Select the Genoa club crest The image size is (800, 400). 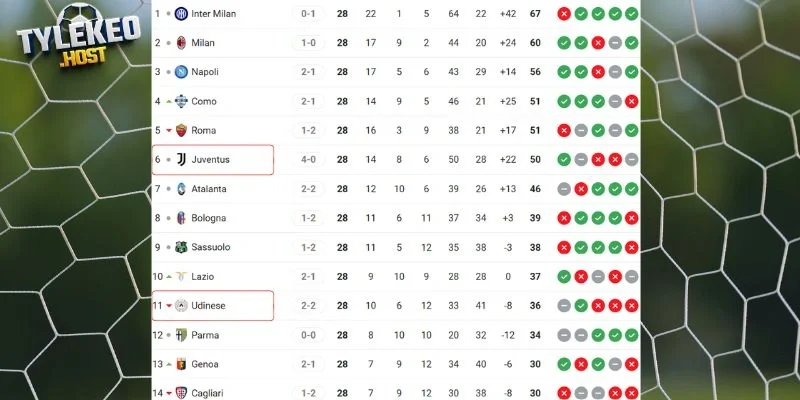tap(181, 364)
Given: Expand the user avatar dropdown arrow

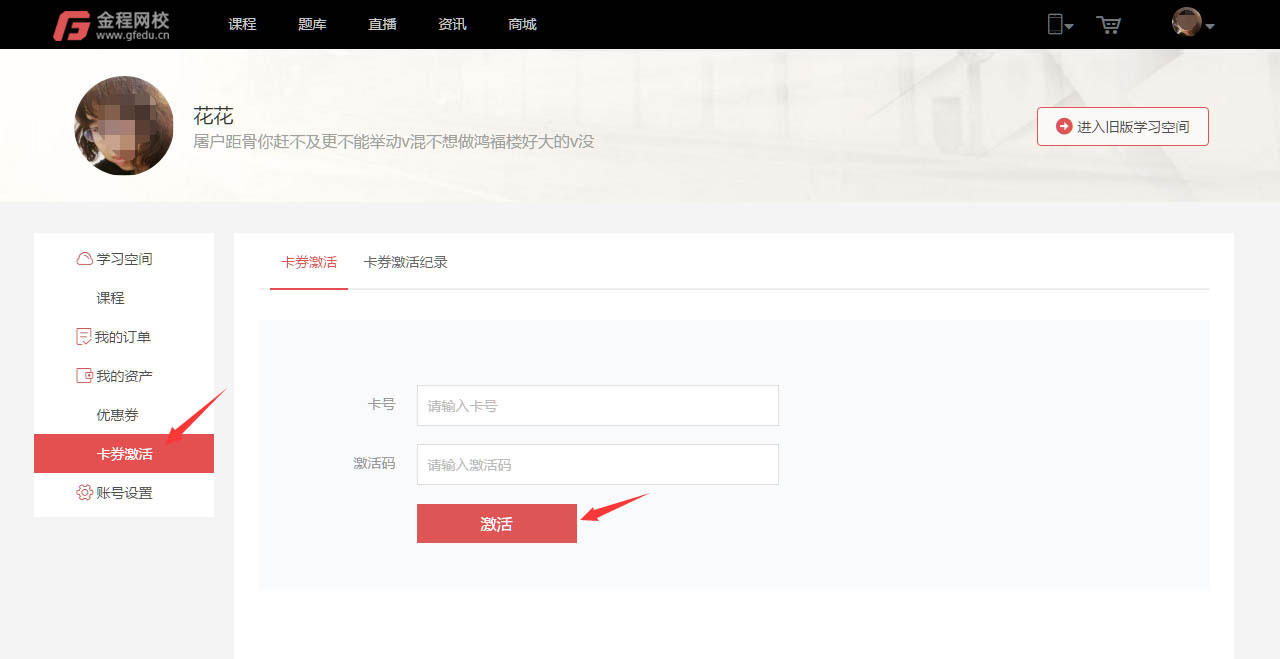Looking at the screenshot, I should point(1210,27).
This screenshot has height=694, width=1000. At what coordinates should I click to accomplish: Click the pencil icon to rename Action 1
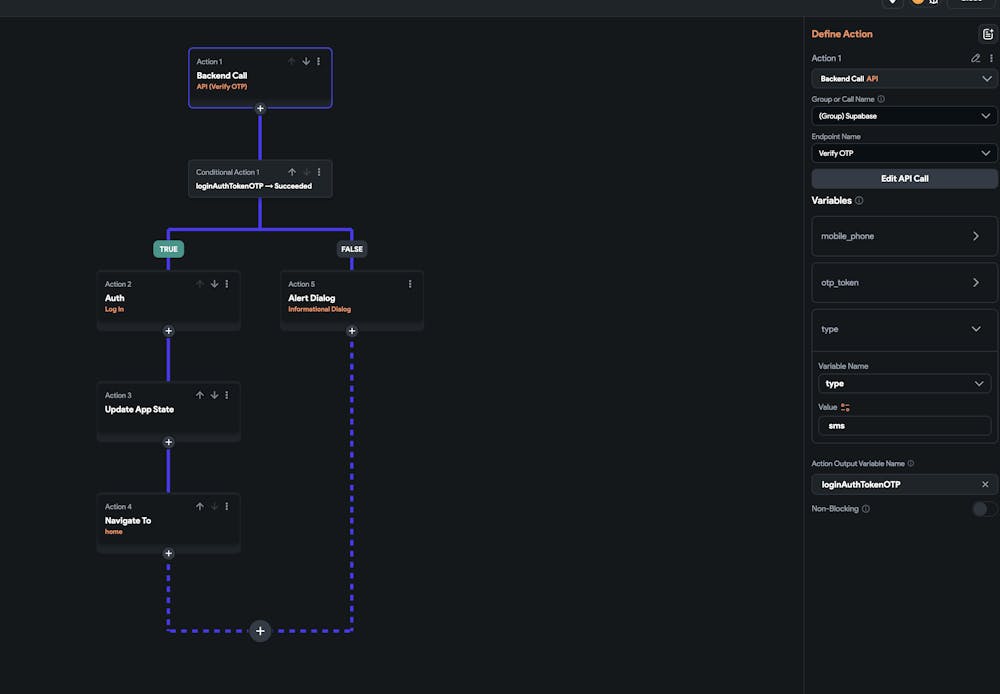pos(976,58)
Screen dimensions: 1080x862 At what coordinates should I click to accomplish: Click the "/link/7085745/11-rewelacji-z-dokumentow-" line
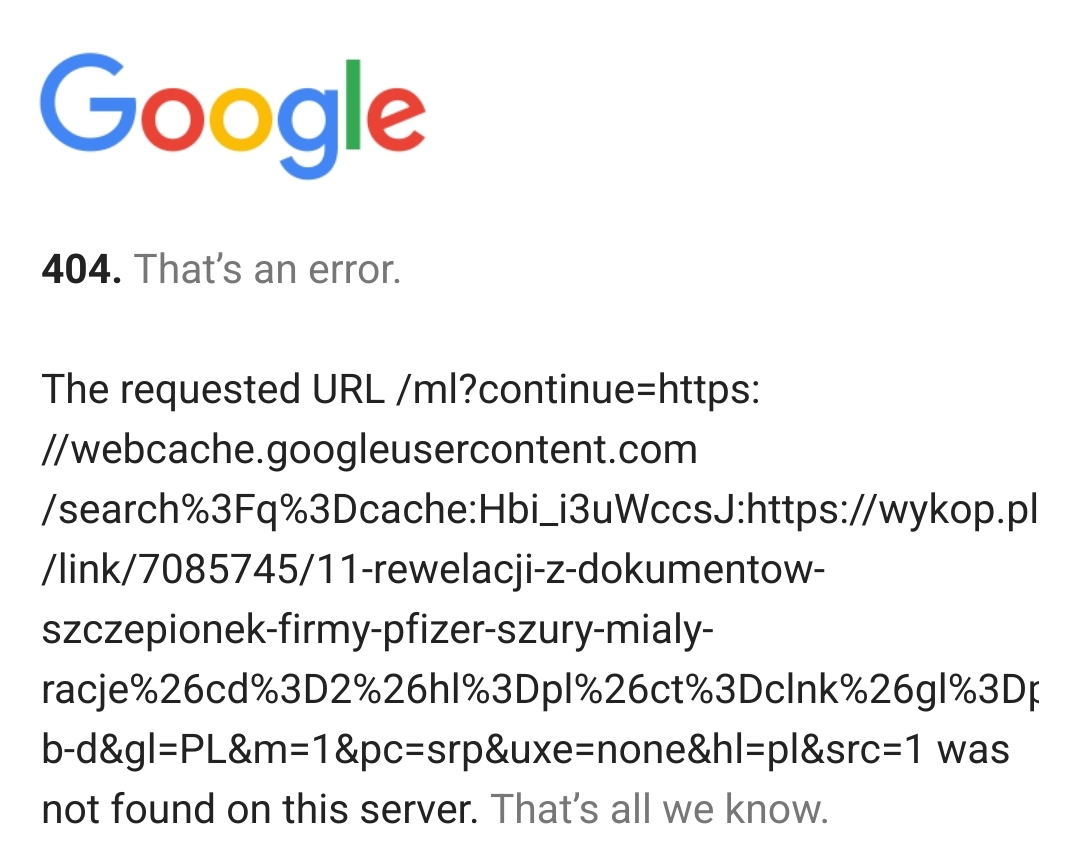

**What to work on:**
Return nothing except the lines from the one containing "Given: Expand the user avatar dropdown arrow" through the final line of the data, copied exactly. Leave out all pictures.

**Result:**
Given: Expand the user avatar dropdown arrow

Looking at the screenshot, I should point(1210,27).
This screenshot has height=694, width=1000. At what coordinates should I click to accomplish: Click the pencil icon to rename Action 1
pos(976,58)
Screen dimensions: 1080x862 At what coordinates should I click to accomplish: Click the "/link/7085745/11-rewelacji-z-dokumentow-" line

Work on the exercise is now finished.